* DIRECTIVE *
Put every line of the items below into a numbered list, leaving out any blank lines.

* INFORMATION SUPPLIED *
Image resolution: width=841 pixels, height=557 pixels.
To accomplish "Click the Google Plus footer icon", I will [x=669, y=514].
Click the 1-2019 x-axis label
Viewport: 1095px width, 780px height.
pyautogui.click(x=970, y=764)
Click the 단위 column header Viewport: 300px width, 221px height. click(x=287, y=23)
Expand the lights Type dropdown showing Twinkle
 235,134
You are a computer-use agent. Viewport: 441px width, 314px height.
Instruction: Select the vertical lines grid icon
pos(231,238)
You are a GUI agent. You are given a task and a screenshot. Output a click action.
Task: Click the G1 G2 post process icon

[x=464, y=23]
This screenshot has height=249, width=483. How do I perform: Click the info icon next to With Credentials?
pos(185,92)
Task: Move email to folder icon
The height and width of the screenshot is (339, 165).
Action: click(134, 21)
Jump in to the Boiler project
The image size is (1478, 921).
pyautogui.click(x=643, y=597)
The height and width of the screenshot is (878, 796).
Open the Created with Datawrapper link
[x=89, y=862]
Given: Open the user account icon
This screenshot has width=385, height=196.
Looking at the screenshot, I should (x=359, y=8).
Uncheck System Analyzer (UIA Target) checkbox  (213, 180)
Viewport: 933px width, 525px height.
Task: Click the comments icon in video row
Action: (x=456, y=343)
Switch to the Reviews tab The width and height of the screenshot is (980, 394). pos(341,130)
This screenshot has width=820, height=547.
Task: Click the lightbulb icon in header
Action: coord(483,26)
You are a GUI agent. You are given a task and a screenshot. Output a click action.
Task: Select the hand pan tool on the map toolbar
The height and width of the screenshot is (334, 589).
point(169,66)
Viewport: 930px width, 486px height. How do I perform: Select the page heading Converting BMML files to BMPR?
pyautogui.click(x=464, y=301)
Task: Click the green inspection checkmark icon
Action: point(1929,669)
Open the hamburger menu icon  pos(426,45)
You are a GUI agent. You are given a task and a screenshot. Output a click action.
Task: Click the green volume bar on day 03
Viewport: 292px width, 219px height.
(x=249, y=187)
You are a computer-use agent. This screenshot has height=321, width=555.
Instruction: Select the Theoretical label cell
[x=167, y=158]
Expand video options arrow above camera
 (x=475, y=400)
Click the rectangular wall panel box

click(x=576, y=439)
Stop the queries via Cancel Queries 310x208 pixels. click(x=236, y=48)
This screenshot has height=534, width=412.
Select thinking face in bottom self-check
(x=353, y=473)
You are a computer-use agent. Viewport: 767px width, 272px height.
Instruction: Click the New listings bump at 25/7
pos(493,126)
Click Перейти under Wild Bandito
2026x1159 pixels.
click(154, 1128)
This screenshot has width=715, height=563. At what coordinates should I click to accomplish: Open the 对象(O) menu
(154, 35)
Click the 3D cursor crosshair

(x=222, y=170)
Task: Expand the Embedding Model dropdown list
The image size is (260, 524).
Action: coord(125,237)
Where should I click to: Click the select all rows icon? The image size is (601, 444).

* EXERCISE OUTPUT *
1. Image resolution: width=841 pixels, height=557 pixels.
2. To accomplish "Click the Google Plus footer icon", I will [x=669, y=514].
3. Click the 1-2019 x-axis label
4. Viewport: 1095px width, 780px height.
5. pyautogui.click(x=970, y=764)
6. Click the 단위 column header Viewport: 300px width, 221px height. click(x=287, y=23)
7. Expand the lights Type dropdown showing Twinkle
8.  235,134
9. You are a computer-use agent. Viewport: 441px width, 314px height.
10. Instruction: Select the vertical lines grid icon
11. pos(231,238)
12. You are a GUI agent. You are given a task and a screenshot. Output a click action.
13. Task: Click the G1 G2 post process icon
14. [x=464, y=23]
15. This screenshot has height=249, width=483. How do I perform: Click the info icon next to With Credentials?
16. pos(185,92)
17. Task: Move email to folder icon
18. The height and width of the screenshot is (339, 165).
19. Action: click(134, 21)
20. Jump in to the Boiler project
21. The image size is (1478, 921).
22. pyautogui.click(x=643, y=597)
23. The height and width of the screenshot is (878, 796).
24. Open the Created with Datawrapper link
25. [x=89, y=862]
26. Given: Open the user account icon
27. This screenshot has width=385, height=196.
28. Looking at the screenshot, I should (x=359, y=8).
29. Uncheck System Analyzer (UIA Target) checkbox  (213, 180)
30. Viewport: 933px width, 525px height.
31. Task: Click the comments icon in video row
32. Action: (x=456, y=343)
33. Switch to the Reviews tab The width and height of the screenshot is (980, 394). pos(341,130)
34. This screenshot has width=820, height=547.
35. Task: Click the lightbulb icon in header
36. Action: coord(483,26)
37. You are a GUI agent. You are given a task and a screenshot. Output a click action.
38. Task: Select the hand pan tool on the map toolbar
39. The height and width of the screenshot is (334, 589).
40. point(169,66)
41. Viewport: 930px width, 486px height. How do I perform: Select the page heading Converting BMML files to BMPR?
42. pyautogui.click(x=464, y=301)
43. Task: Click the green inspection checkmark icon
44. Action: point(1929,669)
45. Open the hamburger menu icon  pos(426,45)
46. You are a GUI agent. You are given a task and a screenshot. Output a click action.
47. Task: Click the green volume bar on day 03
48. Viewport: 292px width, 219px height.
49. (x=249, y=187)
50. You are a computer-use agent. This screenshot has height=321, width=555.
51. Instruction: Select the Theoretical label cell
52. [x=167, y=158]
53. Expand video options arrow above camera
54.  (x=475, y=400)
55. Click the rectangular wall panel box
56. click(x=576, y=439)
57. Stop the queries via Cancel Queries 310x208 pixels. click(x=236, y=48)
58. This screenshot has height=534, width=412.
59. Select thinking face in bottom self-check
60. (x=353, y=473)
61. You are a computer-use agent. Viewport: 767px width, 272px height.
62. Instruction: Click the New listings bump at 25/7
63. pos(493,126)
64. Click Перейти under Wild Bandito
65. 2026x1159 pixels.
66. click(154, 1128)
67. This screenshot has width=715, height=563. At what coordinates should I click to accomplish: Open the 对象(O) menu
68. (154, 35)
69. Click the 3D cursor crosshair
70. (x=222, y=170)
71. Task: Expand the Embedding Model dropdown list
72. The image size is (260, 524).
73. Action: coord(125,237)
74. Where should I click to: Click the select all rows icon? The image size is (601, 444).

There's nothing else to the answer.